> _PROBLEM DESCRIPTION_:
Would you return every line of the listing below that has "sludge" in it?

> _RECORDS FOR THIS TASK_:
━━━

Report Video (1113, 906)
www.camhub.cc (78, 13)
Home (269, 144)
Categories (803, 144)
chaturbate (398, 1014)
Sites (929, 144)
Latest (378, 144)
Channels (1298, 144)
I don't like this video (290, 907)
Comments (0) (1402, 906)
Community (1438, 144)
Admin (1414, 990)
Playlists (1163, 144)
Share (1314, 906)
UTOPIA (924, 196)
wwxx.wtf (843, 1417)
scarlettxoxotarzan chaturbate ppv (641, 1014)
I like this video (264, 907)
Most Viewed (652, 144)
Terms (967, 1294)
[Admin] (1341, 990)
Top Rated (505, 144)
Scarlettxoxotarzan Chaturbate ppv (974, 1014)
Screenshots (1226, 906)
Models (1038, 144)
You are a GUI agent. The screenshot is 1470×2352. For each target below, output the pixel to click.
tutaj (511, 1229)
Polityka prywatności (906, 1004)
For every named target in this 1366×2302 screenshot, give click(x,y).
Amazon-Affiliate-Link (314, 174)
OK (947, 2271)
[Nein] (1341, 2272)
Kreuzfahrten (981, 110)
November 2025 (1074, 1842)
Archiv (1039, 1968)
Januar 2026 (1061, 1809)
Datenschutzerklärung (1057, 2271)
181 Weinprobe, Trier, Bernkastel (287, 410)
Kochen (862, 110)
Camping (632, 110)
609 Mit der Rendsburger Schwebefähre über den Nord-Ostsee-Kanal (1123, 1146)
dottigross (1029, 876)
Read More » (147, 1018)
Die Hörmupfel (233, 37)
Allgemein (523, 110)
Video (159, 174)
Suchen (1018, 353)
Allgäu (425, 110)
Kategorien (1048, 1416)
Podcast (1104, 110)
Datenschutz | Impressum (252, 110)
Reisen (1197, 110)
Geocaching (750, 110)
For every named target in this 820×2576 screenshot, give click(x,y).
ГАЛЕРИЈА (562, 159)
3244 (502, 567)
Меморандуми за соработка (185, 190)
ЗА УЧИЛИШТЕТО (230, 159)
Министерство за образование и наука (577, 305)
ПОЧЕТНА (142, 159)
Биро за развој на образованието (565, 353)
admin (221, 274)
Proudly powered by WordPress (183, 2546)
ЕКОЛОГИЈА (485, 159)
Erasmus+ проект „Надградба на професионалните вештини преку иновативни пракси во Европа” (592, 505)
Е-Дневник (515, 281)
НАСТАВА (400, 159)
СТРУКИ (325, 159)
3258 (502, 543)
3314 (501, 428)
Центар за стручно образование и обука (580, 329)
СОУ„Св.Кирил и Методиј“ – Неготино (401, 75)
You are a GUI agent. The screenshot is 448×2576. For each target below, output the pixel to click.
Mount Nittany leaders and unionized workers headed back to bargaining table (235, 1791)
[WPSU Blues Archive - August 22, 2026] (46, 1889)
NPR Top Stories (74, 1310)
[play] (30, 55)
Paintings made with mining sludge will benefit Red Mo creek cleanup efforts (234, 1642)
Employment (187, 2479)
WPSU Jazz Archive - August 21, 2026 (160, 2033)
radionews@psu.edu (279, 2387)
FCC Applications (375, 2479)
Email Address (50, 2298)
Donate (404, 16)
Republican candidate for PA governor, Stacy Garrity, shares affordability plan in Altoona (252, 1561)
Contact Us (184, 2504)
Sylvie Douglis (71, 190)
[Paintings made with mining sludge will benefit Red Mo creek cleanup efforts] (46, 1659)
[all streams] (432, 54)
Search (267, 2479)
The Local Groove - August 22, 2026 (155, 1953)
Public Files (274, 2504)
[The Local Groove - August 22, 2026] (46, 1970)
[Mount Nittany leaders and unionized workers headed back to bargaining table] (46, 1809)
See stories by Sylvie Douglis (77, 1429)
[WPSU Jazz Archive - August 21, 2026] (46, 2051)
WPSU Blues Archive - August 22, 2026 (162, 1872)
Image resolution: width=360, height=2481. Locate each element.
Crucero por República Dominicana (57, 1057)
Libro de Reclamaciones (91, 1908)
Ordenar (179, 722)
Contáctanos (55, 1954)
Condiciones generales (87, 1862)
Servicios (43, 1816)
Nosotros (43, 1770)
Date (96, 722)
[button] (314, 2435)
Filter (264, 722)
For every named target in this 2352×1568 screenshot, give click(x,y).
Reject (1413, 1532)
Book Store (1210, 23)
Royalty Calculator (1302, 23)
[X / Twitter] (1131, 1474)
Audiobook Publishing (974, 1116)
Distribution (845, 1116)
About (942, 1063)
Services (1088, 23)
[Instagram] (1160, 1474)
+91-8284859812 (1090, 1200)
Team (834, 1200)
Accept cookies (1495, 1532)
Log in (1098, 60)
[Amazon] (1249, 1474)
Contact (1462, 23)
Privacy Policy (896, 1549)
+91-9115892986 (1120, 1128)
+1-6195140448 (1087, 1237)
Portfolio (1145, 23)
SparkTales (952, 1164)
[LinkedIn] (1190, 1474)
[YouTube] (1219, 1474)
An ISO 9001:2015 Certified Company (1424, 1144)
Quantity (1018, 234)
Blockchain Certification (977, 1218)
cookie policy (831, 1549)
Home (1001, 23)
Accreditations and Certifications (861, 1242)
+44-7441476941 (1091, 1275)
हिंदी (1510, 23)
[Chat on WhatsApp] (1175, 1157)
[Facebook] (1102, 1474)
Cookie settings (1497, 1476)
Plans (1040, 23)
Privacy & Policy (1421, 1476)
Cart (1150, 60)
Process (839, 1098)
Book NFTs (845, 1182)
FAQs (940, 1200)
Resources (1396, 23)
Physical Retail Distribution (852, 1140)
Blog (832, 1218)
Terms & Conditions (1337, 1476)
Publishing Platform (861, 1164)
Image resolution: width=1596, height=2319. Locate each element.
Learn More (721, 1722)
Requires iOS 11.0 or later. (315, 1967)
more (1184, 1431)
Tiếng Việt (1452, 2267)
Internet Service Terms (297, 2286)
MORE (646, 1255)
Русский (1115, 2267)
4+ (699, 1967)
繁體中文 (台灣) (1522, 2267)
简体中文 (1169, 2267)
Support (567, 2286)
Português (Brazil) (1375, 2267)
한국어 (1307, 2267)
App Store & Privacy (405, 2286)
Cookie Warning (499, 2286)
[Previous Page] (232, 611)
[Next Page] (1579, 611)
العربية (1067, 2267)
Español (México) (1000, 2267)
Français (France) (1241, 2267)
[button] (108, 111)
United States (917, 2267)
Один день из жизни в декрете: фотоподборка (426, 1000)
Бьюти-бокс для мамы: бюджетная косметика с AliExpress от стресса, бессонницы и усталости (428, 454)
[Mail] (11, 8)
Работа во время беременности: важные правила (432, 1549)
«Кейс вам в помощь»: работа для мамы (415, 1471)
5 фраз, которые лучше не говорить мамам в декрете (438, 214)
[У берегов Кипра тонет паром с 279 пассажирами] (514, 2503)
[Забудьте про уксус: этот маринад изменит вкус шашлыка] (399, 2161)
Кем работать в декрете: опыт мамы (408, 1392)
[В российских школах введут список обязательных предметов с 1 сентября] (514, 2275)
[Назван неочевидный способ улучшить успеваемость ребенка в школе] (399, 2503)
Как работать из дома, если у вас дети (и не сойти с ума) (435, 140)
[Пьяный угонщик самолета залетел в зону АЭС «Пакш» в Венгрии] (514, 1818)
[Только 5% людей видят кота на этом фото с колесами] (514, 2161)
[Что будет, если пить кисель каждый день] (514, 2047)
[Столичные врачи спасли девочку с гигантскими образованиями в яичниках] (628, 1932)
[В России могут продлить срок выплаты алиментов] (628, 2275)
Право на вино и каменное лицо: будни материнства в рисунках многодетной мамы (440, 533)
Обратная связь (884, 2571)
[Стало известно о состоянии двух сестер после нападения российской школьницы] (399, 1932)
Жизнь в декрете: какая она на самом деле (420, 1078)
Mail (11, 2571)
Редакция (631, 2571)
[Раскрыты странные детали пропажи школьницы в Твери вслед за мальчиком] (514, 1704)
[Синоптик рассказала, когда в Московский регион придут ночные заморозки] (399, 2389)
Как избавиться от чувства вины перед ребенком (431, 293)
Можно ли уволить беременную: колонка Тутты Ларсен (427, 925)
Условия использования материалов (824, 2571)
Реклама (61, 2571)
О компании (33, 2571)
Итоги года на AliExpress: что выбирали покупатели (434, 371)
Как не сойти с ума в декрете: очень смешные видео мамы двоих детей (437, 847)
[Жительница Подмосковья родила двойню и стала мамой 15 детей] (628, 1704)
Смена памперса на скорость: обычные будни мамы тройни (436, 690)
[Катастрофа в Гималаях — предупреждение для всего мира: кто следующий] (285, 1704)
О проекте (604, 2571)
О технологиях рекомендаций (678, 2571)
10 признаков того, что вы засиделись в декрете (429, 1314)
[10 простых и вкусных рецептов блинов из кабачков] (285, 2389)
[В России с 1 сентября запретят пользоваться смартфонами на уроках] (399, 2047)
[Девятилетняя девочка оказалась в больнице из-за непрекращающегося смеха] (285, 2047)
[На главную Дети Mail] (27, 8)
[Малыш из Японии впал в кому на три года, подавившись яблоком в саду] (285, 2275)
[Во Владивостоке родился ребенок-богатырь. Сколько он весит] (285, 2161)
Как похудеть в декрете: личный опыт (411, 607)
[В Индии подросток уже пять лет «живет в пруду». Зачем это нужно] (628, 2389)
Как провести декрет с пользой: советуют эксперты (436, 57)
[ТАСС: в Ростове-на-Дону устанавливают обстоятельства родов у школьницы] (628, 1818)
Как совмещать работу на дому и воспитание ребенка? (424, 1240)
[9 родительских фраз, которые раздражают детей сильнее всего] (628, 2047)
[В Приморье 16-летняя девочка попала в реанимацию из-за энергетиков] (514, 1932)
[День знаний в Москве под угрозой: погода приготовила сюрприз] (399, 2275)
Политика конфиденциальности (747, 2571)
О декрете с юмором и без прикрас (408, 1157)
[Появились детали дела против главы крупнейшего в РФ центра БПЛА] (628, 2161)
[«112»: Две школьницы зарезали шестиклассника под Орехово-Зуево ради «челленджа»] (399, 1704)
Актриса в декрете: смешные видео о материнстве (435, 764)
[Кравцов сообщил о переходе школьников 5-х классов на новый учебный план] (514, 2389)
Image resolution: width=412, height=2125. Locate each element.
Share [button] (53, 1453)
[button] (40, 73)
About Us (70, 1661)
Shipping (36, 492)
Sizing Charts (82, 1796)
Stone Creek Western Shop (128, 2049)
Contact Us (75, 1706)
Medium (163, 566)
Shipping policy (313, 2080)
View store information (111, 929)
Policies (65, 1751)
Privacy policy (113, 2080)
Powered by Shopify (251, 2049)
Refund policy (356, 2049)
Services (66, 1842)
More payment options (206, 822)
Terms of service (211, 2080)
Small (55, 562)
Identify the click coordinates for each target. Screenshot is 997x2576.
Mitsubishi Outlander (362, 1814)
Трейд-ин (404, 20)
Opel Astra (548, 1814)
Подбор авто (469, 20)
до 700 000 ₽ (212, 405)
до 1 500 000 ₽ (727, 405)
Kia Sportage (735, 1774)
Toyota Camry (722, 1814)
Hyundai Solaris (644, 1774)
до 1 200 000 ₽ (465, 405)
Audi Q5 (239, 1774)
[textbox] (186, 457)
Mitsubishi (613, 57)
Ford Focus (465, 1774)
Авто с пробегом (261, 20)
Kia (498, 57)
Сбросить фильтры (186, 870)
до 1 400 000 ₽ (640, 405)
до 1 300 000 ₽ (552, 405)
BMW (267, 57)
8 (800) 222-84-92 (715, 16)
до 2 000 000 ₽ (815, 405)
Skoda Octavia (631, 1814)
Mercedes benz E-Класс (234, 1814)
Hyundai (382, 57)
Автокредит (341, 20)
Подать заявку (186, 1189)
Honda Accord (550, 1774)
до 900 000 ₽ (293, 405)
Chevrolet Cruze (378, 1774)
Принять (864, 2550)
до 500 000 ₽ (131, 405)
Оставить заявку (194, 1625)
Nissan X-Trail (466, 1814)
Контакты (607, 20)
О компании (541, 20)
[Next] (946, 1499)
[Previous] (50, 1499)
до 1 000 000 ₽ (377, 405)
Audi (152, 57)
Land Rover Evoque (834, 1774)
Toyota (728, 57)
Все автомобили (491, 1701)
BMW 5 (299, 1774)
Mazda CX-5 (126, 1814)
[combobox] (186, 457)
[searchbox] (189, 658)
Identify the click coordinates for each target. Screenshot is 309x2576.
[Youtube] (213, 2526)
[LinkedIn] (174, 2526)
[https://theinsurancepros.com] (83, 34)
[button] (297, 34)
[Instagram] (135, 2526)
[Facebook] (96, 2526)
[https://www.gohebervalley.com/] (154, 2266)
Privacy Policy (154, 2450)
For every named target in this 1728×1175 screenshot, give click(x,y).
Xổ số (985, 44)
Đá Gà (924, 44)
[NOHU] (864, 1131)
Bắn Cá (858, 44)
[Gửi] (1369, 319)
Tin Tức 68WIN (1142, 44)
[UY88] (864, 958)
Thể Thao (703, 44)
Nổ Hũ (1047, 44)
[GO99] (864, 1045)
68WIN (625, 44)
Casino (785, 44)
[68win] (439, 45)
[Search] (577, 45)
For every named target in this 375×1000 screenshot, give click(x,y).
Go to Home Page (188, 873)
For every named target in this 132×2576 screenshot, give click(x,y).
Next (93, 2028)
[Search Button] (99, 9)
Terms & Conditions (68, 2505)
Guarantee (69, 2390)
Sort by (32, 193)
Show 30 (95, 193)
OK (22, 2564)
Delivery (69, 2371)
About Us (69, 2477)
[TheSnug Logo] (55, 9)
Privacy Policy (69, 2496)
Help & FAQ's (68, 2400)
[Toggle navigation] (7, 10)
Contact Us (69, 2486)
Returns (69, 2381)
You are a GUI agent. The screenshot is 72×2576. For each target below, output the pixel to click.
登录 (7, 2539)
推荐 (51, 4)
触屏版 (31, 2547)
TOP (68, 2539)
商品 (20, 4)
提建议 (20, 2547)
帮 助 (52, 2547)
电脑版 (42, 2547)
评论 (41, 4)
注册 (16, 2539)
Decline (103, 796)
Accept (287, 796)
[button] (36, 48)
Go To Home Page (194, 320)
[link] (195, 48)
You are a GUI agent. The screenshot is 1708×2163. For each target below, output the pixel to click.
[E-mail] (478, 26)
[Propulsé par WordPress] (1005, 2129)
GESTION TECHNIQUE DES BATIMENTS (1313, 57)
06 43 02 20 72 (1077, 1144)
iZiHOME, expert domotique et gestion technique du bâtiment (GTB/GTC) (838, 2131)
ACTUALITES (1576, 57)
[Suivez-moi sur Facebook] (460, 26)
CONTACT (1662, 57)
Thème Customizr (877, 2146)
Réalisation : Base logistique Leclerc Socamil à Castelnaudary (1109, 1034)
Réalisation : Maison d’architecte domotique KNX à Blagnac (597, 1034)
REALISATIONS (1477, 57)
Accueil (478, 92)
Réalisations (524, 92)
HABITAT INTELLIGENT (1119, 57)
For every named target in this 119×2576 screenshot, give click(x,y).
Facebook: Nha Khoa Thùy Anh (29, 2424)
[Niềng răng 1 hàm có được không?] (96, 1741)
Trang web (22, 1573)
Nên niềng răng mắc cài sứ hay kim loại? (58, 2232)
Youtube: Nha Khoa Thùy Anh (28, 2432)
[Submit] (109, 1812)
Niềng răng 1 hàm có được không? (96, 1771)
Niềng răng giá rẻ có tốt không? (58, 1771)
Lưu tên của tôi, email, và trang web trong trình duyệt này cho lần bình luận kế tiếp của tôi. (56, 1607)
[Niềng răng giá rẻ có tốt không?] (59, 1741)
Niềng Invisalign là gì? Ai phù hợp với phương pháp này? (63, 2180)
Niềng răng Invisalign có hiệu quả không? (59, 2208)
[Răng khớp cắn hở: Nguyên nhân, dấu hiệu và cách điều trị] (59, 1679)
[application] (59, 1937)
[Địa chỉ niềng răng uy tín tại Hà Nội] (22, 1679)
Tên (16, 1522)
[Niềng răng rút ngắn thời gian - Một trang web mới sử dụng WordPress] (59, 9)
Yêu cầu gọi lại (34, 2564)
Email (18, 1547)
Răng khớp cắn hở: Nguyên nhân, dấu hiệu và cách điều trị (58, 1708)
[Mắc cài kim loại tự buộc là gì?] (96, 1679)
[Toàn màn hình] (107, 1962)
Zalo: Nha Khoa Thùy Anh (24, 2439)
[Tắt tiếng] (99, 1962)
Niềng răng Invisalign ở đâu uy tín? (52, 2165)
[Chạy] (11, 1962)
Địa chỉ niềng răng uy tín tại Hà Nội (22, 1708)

━━━

> _RESPONSE TO THIS EXERCISE_:
Paintings made with mining sludge will benefit Red Mo creek cleanup efforts (234, 1642)
[Paintings made with mining sludge will benefit Red Mo creek cleanup efforts] (46, 1659)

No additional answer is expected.